I wonder who's phone number was written in lipstick on that mirror? Seems a bit odd to write that and then go into a closet and commit suicide, doesn't it?
I believe the phone # was Ronda's grandmother's (Virginia).
 
  • #28
Am I the only person who read "In the Still of the Night" and thinks Rhonda really might have committed suicide and Ann Rule let her relationship with Barb Thompson "cloud" her judgment?

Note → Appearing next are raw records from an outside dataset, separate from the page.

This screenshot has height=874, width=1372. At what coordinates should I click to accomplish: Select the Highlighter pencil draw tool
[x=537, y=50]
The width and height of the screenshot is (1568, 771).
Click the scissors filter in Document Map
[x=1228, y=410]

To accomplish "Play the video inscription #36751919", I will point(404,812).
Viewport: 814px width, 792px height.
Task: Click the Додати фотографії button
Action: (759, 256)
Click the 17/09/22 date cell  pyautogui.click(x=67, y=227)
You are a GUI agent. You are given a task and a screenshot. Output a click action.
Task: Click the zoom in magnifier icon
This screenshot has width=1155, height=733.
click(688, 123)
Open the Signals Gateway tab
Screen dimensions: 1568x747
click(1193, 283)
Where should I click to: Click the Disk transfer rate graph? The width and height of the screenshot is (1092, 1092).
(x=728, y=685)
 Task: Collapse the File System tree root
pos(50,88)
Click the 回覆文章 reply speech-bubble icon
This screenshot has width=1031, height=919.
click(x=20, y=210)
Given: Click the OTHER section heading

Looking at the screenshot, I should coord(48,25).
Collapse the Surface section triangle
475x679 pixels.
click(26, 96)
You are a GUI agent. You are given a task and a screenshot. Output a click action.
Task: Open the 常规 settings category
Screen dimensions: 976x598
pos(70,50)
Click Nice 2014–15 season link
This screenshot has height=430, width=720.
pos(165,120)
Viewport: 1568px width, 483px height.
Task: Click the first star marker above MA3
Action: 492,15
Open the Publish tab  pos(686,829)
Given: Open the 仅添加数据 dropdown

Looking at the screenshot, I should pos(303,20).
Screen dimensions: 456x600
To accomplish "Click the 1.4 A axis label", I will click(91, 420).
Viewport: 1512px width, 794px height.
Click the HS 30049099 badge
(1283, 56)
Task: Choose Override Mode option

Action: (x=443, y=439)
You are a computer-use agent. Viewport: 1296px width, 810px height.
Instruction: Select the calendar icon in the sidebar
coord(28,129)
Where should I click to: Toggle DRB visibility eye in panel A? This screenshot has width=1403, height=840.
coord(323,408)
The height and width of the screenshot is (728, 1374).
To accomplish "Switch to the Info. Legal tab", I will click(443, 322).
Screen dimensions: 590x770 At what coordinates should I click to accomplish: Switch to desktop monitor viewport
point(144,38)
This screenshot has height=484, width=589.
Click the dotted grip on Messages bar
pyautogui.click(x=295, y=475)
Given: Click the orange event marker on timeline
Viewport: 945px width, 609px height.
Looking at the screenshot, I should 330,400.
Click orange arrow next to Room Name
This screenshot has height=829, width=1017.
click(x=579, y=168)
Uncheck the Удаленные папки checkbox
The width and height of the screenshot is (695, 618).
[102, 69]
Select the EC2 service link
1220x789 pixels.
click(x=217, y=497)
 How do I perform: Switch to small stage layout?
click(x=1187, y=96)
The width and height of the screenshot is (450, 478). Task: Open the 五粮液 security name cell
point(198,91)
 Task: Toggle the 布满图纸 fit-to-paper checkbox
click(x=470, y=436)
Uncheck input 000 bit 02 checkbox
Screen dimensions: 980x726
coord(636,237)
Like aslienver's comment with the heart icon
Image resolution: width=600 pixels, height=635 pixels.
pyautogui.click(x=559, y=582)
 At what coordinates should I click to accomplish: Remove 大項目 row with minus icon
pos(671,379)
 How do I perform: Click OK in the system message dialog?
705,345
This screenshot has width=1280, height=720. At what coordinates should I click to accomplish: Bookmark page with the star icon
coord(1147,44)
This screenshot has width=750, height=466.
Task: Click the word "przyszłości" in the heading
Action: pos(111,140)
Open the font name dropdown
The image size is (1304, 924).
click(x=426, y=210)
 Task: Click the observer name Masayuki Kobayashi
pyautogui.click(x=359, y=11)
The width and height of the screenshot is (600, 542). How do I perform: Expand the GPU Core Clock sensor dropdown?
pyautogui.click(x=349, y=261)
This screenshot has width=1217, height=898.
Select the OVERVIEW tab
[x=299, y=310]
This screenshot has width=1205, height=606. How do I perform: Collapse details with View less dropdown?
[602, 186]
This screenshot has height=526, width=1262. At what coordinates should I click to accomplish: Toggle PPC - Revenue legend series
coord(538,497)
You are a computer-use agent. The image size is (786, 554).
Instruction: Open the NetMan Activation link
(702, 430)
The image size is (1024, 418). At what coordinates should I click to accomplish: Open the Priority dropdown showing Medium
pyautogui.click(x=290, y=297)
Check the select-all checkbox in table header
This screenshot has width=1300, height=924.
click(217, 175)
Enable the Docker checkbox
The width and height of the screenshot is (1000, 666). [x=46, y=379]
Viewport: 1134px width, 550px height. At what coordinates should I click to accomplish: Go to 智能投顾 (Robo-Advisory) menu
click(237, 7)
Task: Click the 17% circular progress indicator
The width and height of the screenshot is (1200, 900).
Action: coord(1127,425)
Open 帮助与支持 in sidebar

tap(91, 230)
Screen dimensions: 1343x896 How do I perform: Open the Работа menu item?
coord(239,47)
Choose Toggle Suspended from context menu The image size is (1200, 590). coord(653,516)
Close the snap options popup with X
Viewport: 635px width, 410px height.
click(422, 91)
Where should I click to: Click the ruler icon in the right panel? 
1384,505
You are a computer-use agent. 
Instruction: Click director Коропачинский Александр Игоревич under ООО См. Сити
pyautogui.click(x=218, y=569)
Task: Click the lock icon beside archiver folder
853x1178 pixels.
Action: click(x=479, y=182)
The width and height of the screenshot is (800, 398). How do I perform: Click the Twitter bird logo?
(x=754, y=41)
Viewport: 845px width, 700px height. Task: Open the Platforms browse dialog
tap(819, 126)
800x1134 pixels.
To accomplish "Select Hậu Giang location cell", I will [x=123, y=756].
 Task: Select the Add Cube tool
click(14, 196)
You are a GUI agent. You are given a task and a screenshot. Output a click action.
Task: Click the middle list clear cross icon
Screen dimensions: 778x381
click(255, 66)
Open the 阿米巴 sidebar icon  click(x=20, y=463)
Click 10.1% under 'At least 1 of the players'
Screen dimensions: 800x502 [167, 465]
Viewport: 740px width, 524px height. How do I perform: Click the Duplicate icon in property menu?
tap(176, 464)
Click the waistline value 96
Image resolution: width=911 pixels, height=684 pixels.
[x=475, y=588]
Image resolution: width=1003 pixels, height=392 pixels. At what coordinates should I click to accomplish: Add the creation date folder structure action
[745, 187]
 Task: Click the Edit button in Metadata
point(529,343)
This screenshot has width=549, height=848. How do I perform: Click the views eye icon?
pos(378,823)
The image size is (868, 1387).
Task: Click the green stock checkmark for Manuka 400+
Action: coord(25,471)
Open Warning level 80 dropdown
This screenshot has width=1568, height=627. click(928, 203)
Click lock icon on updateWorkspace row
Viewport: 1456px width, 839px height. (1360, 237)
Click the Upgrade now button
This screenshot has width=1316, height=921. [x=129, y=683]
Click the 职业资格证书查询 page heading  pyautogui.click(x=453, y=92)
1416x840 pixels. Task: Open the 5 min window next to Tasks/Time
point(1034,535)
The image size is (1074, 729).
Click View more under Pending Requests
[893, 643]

An issue that Ann seems to have really "dropped the ball" on is the possibility that Rhonda had been committing credit card fraud. Ann acknowledged that "someone using the name Ronda Reynolds" had been entered into a "credit card fraud diversion program" (which would mean that that person had been arrested for fraud). Ann "suggests" that someone else may have been using her identity then just drops the whole matter as if it had no bearing on the murder vs. suicide issue.

This "issue" seemed critical. Had someone been committing fraud using Ronda's identity (and having been arrested and prosecuted under this identity) this would be a clear motive for murder. If Ronda had actually been involved in fraud, it would put a lot of events that occurred in a completely different light and given Ronda a motive suicide.
How could she have done it when her hands were under the blanket? Impossible. I believe that his ex (mother of his 5 sons) used Ronda's name to get the credit card(s). She was a known drug addict and would have been desperate for money.
 
  • #29
I think it's odd that his ex-wife moved in the evening the current wife is found dead and began sleeping with him. From your link:


Ron Reynolds' first wife Catherine Hutulla also testified, saying she believed Ronda Reynolds committed suicide. But she also admitted to having moved into Ronda Reynolds' house that very evening.

When the coroner asked where in the house Hutulla slept, she answered, "In Ron's room," adding she slept in the same bed as Ron Reynolds.
Ronda's mother Barbara found Hutulla coming out of the bedroom in a nightgown when she went to talk to Ron. And Hutulla was his second wife, Ronda was his third.